A month later you're in court. The man pleads his case.

"I'm innocent, Your Honor. I admit I was going a little fast but I'm innocent of all those other charges dealing with refusal to obey an officer of the law and the flight and stuff. I simply didn't understand one word the officer was saying."

"Why didn't you understand?" asks the judge.

"Truth is I don't understand a word of English. Not one word."

"You seem to understand now."

"No, I don't."

"I don't understand."

"Me neither."

"What don't you understand?"

"None of this. None of this conversation and none of the commands given to me by the officer."

"Do you want me to cite you for contempt of court too?"

"No, sir. My contempt is not for the court. My contempt is for those who naively believe that just because English words come out of my mouth that I understand anything I say. I'm just a mouthpiece."

"A mouthpiece? Whose mouthpiece?"

"I don't know that either."

"Are you insane?"

"Would that make me innocent?"

"Is that your defense?"

"No. I simply don't understand English."

"How do you expect me to believe that?"

"Because someone programed me. They forced me to memorize the rules of the language. They forced me to memorize all the words. They forced me to perform billions of calculations in my head in order to spit out the proper responses to any English question. But I know nothing about what it all means."

"If that were the case I could ask the right question and you wouldn't have a response."

"I have an infinite number of responses so that wouldn't work."

"If you have an infinite number of responses then it's not reasonable of you to expect me to believe you have not learned English. So shut up before you get yourself into deeper trouble."


That is what Searle expects of us. In order to accept his thought "experiment" we must believe the irrational. His original Chinese Room now fits neatly into a brain. And now it becomes a bizarre assertion that a man who speaks a language well enough to fool experts really might not understand a word.

This is a lame response to the Turing Test. That is the issue. Searle merely begs the question when he claims he knows a guy who understands nothing yet can pass the Turing test. He should be honest and simply say he doesn't believe the Turing test is a valid test. He should dispense with his idiotic "experiment" because it reduces to that simple assertion anyway. Yet Searle has the audacity to claim systems objections such as mine beg the question. That's nonsense. Searle has not shown why a person or machine that converses quite normally in English should ever be suspected of not understanding.

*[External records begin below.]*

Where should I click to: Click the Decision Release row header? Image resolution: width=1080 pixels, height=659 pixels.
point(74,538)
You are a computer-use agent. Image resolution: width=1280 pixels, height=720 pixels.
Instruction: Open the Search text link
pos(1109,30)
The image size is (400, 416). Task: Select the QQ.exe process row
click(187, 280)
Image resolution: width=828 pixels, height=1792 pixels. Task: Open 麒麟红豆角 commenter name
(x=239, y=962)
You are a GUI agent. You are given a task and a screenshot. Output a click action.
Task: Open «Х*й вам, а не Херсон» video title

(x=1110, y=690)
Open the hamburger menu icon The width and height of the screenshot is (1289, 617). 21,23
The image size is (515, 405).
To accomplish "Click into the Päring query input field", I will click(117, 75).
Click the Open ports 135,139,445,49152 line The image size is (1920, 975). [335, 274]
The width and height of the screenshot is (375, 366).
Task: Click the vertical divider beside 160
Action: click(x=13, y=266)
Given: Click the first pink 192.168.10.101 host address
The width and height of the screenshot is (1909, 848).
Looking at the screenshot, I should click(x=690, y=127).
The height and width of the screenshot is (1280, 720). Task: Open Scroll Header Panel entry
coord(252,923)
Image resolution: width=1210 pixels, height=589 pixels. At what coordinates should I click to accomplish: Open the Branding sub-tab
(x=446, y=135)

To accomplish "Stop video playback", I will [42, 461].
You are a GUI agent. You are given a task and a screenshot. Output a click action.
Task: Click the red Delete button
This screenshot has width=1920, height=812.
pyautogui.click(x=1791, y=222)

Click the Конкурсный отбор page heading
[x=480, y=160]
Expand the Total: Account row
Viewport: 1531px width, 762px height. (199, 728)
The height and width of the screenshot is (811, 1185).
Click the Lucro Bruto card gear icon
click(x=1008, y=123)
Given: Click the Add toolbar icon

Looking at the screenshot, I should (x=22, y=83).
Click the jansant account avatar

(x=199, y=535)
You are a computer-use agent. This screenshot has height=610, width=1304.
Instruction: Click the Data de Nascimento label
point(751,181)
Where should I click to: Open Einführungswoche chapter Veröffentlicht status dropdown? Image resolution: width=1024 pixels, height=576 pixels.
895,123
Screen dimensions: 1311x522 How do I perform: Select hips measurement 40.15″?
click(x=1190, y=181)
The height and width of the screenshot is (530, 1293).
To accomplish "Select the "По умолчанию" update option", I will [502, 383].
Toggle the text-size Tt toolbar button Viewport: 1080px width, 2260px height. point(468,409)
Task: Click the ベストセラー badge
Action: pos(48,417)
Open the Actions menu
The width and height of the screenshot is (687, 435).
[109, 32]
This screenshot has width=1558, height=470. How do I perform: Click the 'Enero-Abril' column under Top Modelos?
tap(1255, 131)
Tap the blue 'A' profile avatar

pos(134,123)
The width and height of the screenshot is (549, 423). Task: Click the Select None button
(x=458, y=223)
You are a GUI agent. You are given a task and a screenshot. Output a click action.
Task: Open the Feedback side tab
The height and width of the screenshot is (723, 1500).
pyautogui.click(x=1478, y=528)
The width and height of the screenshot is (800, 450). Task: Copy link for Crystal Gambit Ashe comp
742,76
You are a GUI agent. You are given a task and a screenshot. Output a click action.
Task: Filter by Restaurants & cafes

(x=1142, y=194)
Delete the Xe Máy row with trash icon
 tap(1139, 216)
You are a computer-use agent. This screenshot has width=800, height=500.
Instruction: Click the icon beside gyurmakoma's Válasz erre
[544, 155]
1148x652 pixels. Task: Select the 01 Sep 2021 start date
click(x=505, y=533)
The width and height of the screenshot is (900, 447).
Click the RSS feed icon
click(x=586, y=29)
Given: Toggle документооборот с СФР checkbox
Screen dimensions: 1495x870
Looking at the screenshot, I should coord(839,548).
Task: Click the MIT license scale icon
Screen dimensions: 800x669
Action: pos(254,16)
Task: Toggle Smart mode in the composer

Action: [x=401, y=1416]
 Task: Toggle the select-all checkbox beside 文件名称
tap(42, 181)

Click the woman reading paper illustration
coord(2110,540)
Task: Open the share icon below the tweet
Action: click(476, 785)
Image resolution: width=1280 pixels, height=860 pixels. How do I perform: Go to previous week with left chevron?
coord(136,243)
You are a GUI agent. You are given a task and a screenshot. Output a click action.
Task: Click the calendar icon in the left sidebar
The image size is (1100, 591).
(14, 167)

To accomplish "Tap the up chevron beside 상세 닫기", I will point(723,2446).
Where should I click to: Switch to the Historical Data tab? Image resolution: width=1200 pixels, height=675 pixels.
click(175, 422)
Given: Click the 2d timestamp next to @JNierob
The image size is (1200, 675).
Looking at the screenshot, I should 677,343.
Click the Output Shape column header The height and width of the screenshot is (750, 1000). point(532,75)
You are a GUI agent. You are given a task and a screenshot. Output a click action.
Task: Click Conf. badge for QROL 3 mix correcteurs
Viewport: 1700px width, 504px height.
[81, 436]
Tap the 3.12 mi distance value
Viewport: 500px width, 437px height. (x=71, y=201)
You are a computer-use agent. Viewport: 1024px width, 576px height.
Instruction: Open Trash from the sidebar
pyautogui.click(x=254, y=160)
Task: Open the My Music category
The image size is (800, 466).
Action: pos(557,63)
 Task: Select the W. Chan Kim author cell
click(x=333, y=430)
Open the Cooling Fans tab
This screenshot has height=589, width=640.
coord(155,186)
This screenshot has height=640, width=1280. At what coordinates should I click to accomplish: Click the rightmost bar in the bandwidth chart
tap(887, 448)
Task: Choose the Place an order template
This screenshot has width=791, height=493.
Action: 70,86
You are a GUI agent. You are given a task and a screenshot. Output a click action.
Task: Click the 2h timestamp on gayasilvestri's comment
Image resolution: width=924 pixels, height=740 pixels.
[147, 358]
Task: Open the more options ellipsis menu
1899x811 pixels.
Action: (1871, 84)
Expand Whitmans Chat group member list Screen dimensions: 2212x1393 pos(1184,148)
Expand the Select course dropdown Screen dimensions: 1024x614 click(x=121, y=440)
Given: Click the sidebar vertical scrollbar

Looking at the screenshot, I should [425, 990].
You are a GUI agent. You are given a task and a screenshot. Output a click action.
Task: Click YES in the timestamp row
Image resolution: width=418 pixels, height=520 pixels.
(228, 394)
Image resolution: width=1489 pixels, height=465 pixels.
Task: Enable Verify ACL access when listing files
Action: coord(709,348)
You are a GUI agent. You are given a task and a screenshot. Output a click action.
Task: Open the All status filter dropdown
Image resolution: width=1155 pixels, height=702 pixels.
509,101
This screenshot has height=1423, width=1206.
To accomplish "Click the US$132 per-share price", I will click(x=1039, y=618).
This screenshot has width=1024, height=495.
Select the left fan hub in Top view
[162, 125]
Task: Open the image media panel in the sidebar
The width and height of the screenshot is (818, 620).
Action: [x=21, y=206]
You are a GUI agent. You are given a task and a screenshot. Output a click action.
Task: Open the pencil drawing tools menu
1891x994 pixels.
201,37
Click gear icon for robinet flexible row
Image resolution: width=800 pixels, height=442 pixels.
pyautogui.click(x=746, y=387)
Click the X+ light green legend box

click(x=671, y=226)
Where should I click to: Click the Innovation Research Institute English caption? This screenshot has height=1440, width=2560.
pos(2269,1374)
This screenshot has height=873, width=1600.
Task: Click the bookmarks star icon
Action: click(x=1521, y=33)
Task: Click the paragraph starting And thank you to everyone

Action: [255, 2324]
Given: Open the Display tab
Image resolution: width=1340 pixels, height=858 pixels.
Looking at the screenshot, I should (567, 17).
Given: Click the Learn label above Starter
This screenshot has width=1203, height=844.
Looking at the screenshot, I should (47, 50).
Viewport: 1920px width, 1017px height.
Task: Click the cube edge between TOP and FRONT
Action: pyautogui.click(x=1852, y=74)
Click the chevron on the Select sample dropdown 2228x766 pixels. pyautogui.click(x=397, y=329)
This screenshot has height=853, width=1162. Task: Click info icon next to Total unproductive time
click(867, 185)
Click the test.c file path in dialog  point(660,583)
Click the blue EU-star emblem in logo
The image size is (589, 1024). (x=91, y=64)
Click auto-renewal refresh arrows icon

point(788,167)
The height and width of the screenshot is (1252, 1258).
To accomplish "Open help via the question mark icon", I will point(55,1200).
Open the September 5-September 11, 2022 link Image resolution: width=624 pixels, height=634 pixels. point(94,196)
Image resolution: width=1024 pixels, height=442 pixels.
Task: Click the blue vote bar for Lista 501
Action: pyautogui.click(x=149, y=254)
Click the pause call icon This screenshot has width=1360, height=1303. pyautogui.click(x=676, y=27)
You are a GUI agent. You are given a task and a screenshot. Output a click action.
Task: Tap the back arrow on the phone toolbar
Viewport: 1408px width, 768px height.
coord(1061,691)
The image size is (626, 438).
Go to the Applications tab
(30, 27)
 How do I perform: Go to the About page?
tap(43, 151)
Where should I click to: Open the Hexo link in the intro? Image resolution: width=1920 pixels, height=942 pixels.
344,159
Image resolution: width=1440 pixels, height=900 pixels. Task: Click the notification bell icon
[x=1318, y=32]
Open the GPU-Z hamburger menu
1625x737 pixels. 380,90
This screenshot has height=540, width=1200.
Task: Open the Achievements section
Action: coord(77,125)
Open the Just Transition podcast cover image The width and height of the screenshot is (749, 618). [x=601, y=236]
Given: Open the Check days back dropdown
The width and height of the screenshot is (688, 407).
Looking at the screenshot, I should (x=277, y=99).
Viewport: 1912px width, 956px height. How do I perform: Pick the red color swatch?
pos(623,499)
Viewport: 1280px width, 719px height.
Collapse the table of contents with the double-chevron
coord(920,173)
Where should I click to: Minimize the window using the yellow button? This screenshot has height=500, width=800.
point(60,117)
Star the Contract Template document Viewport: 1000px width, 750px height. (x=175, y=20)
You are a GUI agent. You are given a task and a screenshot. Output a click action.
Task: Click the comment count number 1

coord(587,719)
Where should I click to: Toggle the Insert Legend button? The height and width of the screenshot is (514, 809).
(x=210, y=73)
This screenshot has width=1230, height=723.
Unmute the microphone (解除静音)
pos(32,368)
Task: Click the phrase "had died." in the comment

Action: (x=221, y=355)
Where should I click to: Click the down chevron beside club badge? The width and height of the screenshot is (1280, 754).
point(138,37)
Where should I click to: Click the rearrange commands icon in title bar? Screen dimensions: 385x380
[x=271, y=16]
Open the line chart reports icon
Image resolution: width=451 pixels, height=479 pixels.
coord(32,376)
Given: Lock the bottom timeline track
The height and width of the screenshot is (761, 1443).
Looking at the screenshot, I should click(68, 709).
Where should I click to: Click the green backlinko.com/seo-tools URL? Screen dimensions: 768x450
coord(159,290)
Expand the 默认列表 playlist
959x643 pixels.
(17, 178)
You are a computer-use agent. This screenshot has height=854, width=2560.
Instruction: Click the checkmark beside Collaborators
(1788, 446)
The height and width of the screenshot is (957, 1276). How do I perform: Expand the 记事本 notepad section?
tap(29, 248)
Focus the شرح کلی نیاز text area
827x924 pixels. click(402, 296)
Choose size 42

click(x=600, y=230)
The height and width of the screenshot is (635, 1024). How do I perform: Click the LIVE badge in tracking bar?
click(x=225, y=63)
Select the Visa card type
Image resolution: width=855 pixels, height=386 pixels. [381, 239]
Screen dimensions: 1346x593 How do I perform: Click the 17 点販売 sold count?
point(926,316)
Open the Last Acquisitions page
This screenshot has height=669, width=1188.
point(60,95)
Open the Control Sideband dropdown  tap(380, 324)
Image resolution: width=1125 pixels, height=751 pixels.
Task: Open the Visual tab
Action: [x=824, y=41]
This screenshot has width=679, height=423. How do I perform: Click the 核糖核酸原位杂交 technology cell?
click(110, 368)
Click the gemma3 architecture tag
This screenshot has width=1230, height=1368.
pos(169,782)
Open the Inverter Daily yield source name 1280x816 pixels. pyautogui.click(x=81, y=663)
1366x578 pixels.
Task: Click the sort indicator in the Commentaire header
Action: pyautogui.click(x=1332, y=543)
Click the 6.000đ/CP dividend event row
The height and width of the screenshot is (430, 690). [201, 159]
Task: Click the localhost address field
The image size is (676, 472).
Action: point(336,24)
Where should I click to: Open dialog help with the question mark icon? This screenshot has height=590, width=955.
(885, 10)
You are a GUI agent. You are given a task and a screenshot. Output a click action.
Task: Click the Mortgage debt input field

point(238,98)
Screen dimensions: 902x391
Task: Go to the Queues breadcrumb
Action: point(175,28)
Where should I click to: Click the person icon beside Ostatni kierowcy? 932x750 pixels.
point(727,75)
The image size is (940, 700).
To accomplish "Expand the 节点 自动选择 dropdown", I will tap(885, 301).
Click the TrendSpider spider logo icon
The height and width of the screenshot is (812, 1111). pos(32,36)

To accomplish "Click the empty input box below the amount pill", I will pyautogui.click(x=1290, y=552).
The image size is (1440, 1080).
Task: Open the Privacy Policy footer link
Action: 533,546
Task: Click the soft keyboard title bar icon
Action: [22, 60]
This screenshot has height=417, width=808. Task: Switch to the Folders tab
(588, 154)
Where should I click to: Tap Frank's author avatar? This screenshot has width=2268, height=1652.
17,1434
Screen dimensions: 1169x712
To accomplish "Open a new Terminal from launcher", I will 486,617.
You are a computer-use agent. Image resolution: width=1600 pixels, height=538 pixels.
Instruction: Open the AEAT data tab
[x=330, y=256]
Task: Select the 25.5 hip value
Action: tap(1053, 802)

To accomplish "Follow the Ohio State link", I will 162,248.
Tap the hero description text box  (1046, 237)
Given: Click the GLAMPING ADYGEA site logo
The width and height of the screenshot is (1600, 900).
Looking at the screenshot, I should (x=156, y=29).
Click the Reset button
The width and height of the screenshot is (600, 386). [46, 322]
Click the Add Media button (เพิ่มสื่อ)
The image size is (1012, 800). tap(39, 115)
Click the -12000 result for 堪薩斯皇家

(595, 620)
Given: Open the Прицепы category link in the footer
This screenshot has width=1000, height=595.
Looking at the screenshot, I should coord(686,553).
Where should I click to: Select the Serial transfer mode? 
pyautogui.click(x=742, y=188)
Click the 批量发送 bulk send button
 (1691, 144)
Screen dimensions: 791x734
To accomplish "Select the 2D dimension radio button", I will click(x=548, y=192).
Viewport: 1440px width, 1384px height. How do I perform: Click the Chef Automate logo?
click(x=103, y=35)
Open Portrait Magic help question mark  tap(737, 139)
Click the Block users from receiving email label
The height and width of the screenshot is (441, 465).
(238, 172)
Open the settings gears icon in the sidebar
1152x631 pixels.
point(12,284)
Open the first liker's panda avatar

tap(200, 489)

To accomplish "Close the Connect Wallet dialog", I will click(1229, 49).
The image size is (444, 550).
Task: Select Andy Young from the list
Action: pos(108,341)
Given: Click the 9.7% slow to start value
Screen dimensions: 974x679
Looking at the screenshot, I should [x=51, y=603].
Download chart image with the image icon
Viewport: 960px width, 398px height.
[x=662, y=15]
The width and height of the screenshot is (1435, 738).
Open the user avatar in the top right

Then Searle gets really irrational. "If we are to conclude that there must be cognition in me on the grounds that I have a certain sort of input and output and a program in between, then it looks like all sorts of noncognitive subsystems are going to turn out to be cognitive. For example, there is a level of description at which my stomach does information processing, and it instantiates any number of computer programs, but I take it we do not want to say that it has any understanding."

I know of nobody who claims a stomach understands Chinese or acts like it understands Chinese. I doubt anybody seriously claims that *any* system that has inputs and outputs and a program in between is a cognitive system. If such a person exists, he is as silly as Searle. This cognitive stomach is a straw man. Because Searle misleads himself into thinking a person could converse fluently in Chinese yet not understand a word, he can reach the absurd conclusion that food and food waste can be information. As they say, garbage in, garbage out.

There are billions of computers in the world. Virtually all of them input data, process that data, and output data. Yet very few AI enthusiasts would claim any of those real systems is cognitive. So Searle is dreaming up true-believers who, if they exist at all, are insignificant. No computer system as of today "understands" what it is doing. The question is, can a computer system someday be designed which does understand what it is doing.

Searle has proven nothing other than the fact that his sort of "philosophy" will get us nowhere.

Notes:

[1] A copy of the original and a more easily read reprint.